When he lifted his head off the ground, one side of his face was covered in mud. “Just leave me here,” he muttered. “Can’t.”
“Can you crawl? You can do that, right? One hand, one knee, one hand, one knee . . .”
He made it a few feet, blanket unwinding behind him, and sank down. It struck me I should make sure I was urging him in the right direction, so I struggled to my feet, unbalanced by the weight of my newly wet skirt as well as by the oilcloth-wrapped bundle I had in a bag over one shoulder, and squelched off, letting my umbrella fall away. I sank to my knees and waved my hands frantically an inch above the wet ground where I thought the marker should be, encountered nothing, crawled a few feet to the left, and tried again. Useless.
Then my hand hit metal and closed around it. I felt a galvanic shock and heard a vibration as shrill as a bat squeak, followed by a beep from the spectronanometer. I leaped up with a yelp and turned back to Liam—was he in range? But the portal marker grew louder, more insistent, unbearable. I put my hands over my ears, and everything went black.

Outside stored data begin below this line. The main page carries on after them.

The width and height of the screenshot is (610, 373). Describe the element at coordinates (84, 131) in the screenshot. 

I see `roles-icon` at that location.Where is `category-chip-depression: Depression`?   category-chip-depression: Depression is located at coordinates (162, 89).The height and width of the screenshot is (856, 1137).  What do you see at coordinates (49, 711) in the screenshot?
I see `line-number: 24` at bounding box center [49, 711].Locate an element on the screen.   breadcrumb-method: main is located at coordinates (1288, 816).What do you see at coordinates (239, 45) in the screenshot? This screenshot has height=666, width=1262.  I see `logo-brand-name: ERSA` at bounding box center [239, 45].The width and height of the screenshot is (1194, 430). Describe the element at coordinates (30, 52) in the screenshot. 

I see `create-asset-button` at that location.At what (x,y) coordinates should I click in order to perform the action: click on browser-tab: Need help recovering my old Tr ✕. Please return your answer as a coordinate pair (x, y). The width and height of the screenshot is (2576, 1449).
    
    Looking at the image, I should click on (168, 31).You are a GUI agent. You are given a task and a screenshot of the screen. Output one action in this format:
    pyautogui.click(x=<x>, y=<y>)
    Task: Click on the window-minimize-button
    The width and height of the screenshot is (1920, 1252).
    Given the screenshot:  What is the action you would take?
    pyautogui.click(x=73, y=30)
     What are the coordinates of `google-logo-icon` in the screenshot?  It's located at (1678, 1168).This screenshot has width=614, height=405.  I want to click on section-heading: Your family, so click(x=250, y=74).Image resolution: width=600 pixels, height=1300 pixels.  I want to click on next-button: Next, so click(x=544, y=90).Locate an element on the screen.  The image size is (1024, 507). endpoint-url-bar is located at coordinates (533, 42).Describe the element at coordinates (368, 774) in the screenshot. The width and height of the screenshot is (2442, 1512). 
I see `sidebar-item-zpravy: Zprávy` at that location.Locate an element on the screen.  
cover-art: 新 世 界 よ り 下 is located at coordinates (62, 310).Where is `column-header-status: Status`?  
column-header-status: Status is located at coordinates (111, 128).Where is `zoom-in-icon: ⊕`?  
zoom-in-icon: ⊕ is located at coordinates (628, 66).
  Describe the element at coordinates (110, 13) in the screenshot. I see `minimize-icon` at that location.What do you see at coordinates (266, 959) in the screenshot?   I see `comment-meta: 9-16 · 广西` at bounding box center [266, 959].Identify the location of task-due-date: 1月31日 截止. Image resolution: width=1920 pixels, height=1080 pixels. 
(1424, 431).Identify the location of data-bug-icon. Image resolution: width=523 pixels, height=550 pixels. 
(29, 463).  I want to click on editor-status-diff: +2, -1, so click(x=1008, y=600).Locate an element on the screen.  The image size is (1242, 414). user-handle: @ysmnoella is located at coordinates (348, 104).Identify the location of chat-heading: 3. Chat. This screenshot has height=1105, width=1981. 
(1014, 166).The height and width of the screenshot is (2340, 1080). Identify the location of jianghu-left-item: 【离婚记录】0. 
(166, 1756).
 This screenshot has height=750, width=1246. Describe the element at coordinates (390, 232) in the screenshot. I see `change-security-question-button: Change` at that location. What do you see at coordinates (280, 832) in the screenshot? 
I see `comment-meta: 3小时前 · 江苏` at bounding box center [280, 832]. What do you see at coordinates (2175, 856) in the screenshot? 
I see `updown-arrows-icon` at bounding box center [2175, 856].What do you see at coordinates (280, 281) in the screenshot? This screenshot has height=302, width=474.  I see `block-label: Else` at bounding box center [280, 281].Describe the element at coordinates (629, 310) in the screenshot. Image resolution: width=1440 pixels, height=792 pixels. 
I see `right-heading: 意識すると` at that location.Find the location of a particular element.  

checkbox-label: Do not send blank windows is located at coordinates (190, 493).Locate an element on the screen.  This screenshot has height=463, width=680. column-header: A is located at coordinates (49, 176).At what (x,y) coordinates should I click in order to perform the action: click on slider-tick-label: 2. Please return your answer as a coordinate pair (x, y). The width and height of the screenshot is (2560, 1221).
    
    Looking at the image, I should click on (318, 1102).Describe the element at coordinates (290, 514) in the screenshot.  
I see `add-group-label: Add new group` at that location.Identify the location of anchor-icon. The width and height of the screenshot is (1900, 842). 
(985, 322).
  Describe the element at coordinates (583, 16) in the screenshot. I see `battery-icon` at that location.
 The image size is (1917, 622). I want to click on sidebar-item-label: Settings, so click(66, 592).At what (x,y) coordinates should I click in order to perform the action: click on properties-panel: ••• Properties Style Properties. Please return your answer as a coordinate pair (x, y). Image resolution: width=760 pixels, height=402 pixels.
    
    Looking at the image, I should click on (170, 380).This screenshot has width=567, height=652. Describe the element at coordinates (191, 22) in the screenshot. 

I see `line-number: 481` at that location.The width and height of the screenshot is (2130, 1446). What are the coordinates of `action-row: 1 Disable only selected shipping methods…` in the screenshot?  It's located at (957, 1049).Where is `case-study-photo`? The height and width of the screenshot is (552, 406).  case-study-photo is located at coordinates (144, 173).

WHEN I OPENED MY EYES, I WAS IN A BED, IN A ROOM I’D NEVER seen, white and windowless, lit by electricity’s cold glow. Hearing a robotic beeping and a faint, relentless hum, I blinked and tried to focus. The air was antiseptic-smelling; an IV in my arm delivered clear fluid from a nearby bag hooked to a metal pole. I was alone. But my mother should be here, I thought; why isn’t she? I closed my eyes again.
“Congratulations, Dr. Katzman,” Dr. Ping said, dry yet kind. They’d taken the IV out—it had been a precautionary rehydration, I appeared to be in excellent condition, I was told—and given me a fluffy hooded garment to wear over my hospital gown; I was confined to the infirmary until all the medical results came back. “It’s clear the mission was a brilliant success. The Project Team can’t wait to hear your account of it all tomorrow. We start at nine, in the big conference room.” He paused and added: “Eva Farmer will be there! She wants to have lunch with you.”
It took me a moment to remember who Eva Farmer was. “What time is it?” The lack of natural light was disorienting. How did people manage; how did they know when to sleep?
“About four P.M.”
“How long have we been back?” I hesitated over the pronoun. But if Liam had been out of range, and I’d come back alone, Dr. Ping’s words or manner surely would have told me that.